What is needed: With pictures left out, please repeat word for word the lines from the one containing "under Southwestern Energy" through the end of the records.

(Input records begins)

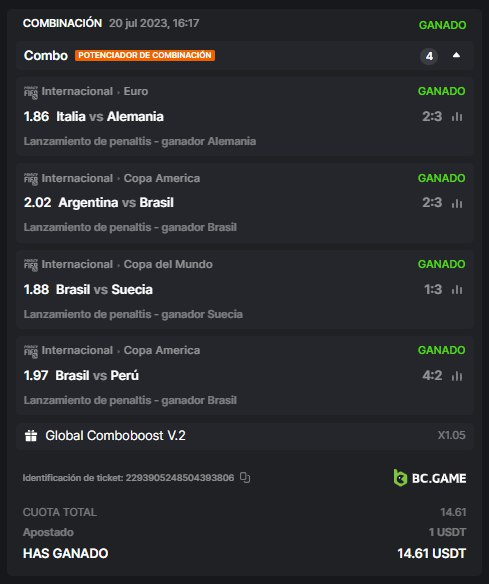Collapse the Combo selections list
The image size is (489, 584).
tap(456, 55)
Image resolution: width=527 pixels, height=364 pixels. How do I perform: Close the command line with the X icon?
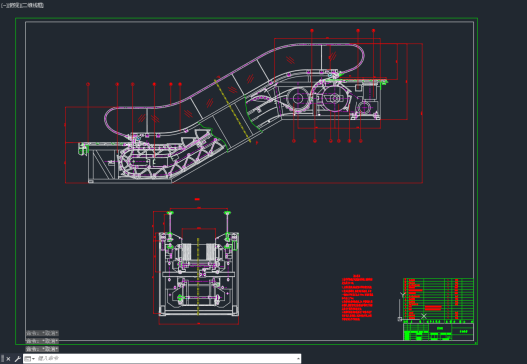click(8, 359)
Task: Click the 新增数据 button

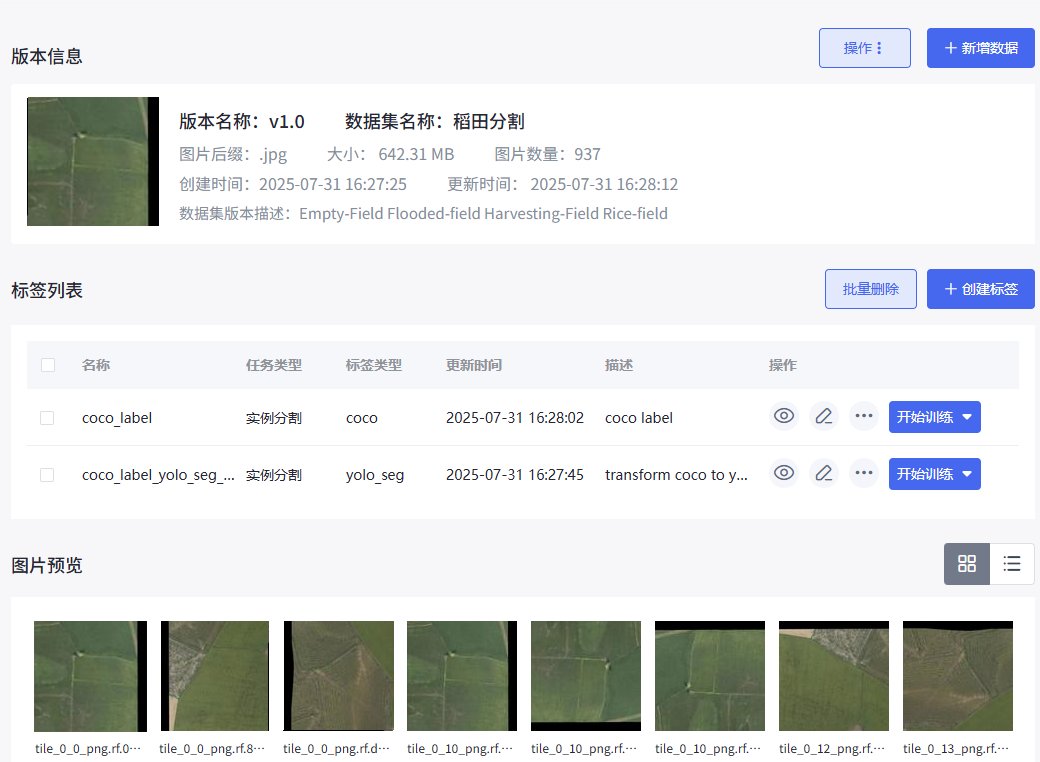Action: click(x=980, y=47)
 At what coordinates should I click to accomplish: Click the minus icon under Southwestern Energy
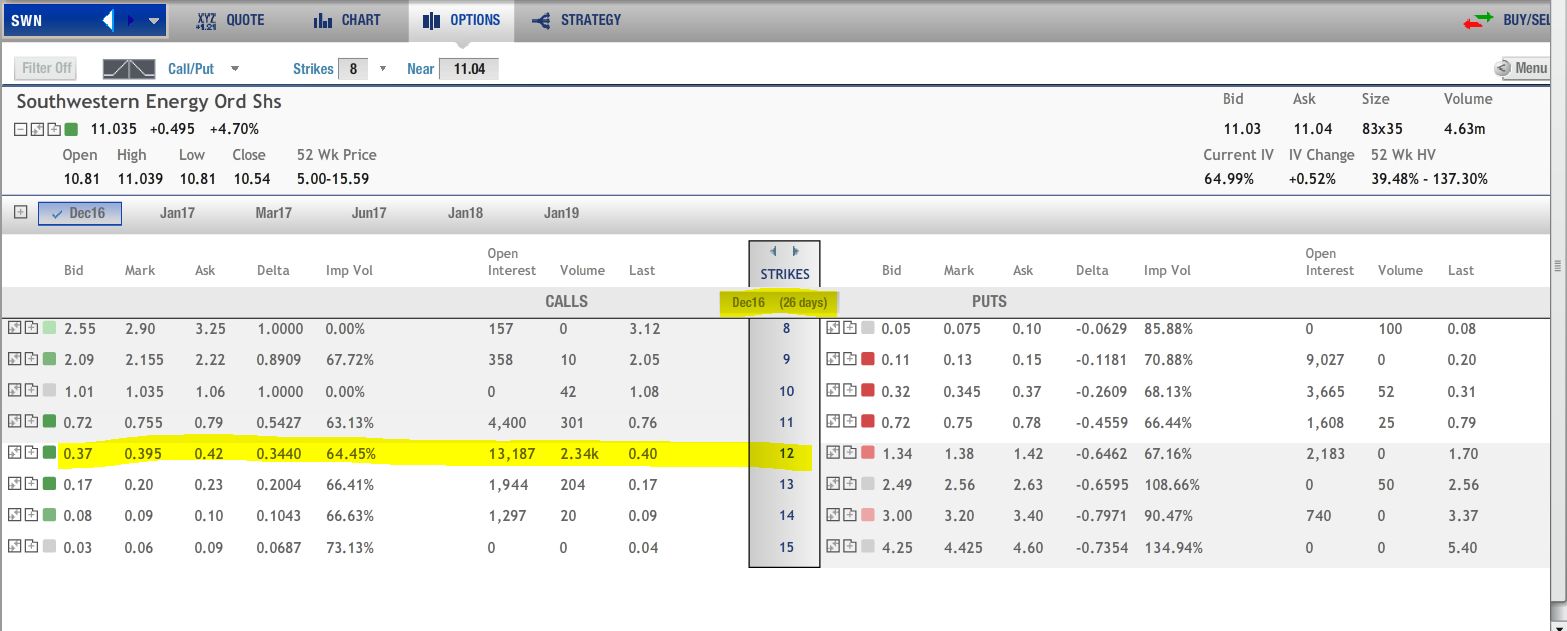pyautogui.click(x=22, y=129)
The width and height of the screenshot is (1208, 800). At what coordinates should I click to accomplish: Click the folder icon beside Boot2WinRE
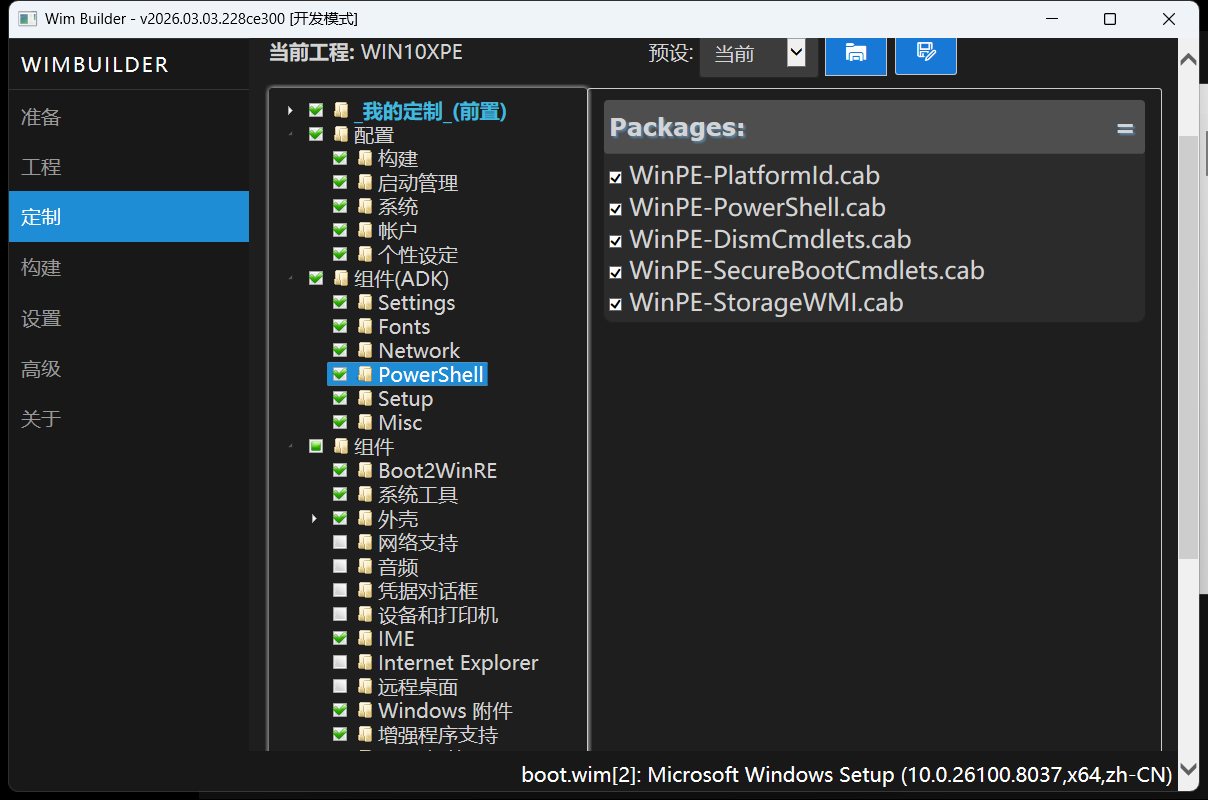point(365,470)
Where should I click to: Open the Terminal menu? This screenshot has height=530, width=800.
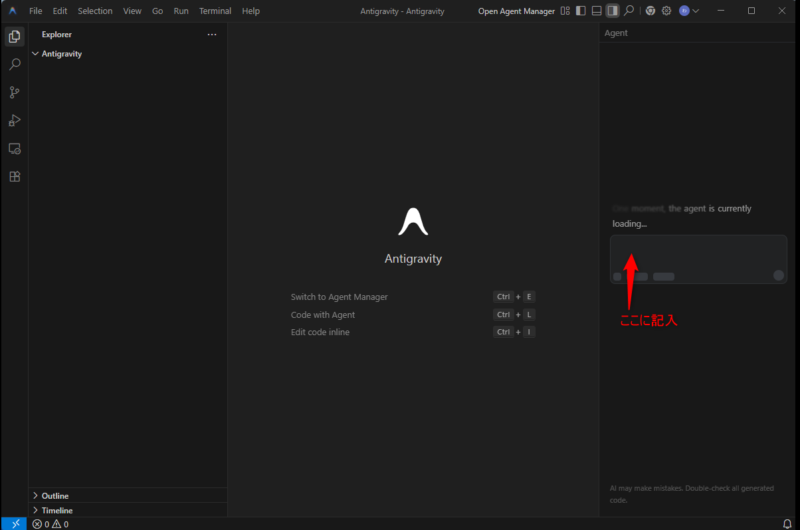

(Input records ends)

Answer to this task:
 At what coordinates should I click to accomplish: Click the minus icon under Southwestern Energy
pyautogui.click(x=22, y=129)
The width and height of the screenshot is (1208, 800). At what coordinates should I click to accomplish: Click the folder icon beside Boot2WinRE
point(365,470)
Where should I click to: Open the Terminal menu? This screenshot has height=530, width=800.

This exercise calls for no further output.